» **Excerpt provided**
• • • •
Sign in to follow this  
Si1ver

any neural network experts?

Recommended Posts

Hey, does anyone have experience training neural networks with large datasets? I doing character recognition and at this point it isn't as feasible to use trail and error to train, especially when I have to leave it on over night. At the moment I'm training characters A-Z, with 10 training examples for each character. My network structure is 36,36,36,26. Learning rate = 0.05 Momentum 0.01 With higher learning rates or momentums it doesn't seem to converge, just goes up and down vigorously, but with these it seems to converge slowly, just slower and slower as it gets from 2000 error to 1200 error. And at 1200 error, where the slope seems to get caught in local minima it is only partially good at recognising characters. My only guess would be that the network isn't complex enough for the dataset? So I am now training with 36,36,36,30,26 to see what happens, but it takes forever. Like one minute per an epoch. any ideas anyone? should i try increasing the size of the hidden layers, instead of increasing the amount of layers? cheers silver

Share this post


Link to post
Share on other sites
Back propagation is surprisingly robust if you let it train for ages, more so than other training algorithms.

However, I've had a lot of success with things like RPROP. The idea is to batch up all the weight deltas while training, so you're less likely to find local minima.

It's not too much work to implement. See the FANN library if you get stuck.

Share this post


Link to post
Share on other sites
Quote:
Original post by Si1ver
Hey, does anyone have experience training neural networks with large datasets? I doing character recognition and at this point it isn't as feasible to use trail and error to train, especially when I have to leave it on over night.

At the moment I'm training characters A-Z, with 10 training examples for each character.

My network structure is 36,36,36,26.
Learning rate = 0.05
Momentum 0.01

With higher learning rates or momentums it doesn't seem to converge, just goes up and down vigorously, but with these it seems to converge slowly, just slower and slower as it gets from 2000 error to 1200 error. And at 1200 error, where the slope seems to get caught in local minima it is only partially good at recognising characters.

My only guess would be that the network isn't complex enough for the dataset? So I am now training with 36,36,36,30,26 to see what happens, but it takes forever. Like one minute per an epoch.

any ideas anyone? should i try increasing the size of the hidden layers, instead of increasing the amount of layers?


I use early stopping to prevent over-fitting, and my experience is that backpropagation frequently hits its optimum fairly quickly (sometimes in as few as 50 training iterations). Obviously, your experience may be very different, given different software and data.

As a general note, once the neural network has more than one output node, there exists the possibility that some output nodes are trained before others. This implies that further training will overfit some nodes while others are yet underfit. With 26 output nodes, I suggest that there is a strong possibility that this is happening.
• • • •
» **Items from a data source**
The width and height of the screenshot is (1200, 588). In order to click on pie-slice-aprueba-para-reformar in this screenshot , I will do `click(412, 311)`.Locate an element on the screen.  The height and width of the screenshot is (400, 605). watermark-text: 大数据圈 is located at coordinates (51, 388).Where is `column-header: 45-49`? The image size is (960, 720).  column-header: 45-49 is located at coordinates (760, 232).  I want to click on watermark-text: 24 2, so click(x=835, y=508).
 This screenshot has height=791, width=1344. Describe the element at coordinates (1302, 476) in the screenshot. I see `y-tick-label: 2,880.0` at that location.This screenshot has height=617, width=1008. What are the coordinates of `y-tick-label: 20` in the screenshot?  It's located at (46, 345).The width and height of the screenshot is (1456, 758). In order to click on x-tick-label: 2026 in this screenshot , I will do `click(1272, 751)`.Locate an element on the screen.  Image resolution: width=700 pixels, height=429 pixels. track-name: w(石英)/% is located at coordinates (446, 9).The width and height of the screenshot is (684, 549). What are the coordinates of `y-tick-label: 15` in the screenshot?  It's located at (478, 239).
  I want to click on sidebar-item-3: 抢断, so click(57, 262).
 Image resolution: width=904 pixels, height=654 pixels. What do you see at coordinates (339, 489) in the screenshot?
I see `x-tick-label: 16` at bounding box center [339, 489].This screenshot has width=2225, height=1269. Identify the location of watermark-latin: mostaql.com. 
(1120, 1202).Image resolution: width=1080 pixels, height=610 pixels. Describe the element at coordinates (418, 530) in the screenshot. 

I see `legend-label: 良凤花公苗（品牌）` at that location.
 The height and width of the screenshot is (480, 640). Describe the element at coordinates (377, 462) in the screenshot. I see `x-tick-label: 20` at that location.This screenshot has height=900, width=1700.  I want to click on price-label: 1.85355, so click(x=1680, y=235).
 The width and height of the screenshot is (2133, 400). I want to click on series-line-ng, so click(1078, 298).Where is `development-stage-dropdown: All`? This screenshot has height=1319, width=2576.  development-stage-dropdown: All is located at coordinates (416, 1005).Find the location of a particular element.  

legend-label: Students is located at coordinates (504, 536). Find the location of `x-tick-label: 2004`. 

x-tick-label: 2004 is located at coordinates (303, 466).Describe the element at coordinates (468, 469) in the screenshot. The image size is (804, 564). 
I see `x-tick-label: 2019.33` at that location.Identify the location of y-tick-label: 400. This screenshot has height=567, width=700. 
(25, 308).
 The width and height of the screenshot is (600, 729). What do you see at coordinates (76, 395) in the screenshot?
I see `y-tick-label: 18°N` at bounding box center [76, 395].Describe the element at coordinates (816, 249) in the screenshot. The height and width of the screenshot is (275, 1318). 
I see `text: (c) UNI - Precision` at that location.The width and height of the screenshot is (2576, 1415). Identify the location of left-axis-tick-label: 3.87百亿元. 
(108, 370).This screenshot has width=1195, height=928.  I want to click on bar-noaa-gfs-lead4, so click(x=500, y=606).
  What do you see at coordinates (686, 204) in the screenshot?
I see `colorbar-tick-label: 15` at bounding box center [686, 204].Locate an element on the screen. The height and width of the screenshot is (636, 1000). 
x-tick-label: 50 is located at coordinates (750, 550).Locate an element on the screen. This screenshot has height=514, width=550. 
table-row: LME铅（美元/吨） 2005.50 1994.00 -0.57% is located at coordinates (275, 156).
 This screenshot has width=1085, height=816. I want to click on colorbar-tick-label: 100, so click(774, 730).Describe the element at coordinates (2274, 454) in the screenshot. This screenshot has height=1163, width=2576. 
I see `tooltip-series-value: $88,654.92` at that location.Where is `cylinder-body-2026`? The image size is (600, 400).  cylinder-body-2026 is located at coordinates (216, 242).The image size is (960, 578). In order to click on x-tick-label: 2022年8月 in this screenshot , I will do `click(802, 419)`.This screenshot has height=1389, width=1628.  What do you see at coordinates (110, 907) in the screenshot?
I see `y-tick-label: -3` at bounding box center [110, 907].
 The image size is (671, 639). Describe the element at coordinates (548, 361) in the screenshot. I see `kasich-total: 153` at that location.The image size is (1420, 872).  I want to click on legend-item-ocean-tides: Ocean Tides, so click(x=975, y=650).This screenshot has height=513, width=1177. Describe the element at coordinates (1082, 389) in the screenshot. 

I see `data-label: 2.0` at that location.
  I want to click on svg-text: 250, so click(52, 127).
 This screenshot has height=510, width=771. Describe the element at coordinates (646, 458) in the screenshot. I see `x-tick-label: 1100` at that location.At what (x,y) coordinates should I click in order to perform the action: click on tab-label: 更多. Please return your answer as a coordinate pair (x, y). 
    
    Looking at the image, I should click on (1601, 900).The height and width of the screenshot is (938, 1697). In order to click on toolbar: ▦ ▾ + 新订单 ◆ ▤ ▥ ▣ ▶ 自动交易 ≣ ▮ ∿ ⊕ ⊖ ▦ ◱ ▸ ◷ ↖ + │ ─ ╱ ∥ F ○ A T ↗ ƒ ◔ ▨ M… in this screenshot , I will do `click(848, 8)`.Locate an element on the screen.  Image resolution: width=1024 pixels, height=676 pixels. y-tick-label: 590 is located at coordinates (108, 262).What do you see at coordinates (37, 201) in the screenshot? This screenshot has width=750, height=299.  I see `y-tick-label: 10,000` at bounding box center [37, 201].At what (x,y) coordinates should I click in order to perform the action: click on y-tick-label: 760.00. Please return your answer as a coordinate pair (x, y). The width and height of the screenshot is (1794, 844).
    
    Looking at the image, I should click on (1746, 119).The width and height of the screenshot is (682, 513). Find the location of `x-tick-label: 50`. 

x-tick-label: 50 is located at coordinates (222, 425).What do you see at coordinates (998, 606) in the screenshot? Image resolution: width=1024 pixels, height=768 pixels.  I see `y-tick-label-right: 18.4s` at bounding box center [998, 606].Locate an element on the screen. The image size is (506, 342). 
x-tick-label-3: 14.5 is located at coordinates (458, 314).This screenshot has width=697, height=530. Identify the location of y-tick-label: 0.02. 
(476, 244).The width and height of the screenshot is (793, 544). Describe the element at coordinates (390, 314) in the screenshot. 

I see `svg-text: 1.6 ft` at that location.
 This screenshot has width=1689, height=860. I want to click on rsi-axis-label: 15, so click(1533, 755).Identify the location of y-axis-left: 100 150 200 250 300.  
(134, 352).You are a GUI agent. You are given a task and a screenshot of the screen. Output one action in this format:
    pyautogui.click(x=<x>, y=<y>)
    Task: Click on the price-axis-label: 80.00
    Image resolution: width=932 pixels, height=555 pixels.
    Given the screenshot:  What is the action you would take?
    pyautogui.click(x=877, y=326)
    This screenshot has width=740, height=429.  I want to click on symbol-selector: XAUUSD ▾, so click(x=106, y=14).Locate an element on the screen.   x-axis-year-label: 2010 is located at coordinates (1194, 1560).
• • • •
» **Directions**
a – In the neural network forum thread, what layer sizes, in order, make up the network structure the original poster says they are now training with?
b – Reproduce the neural network forum thread word for word from "However, I've had" to "find local minima.".
The listing has no connection to the neural network forum thread.

» **Answers to the exercise**
a – 36, 36, 36, 30, 26

b –
However, I've had a lot of success with things like RPROP. The idea is to batch up all the weight deltas while training, so you're less likely to find local minima.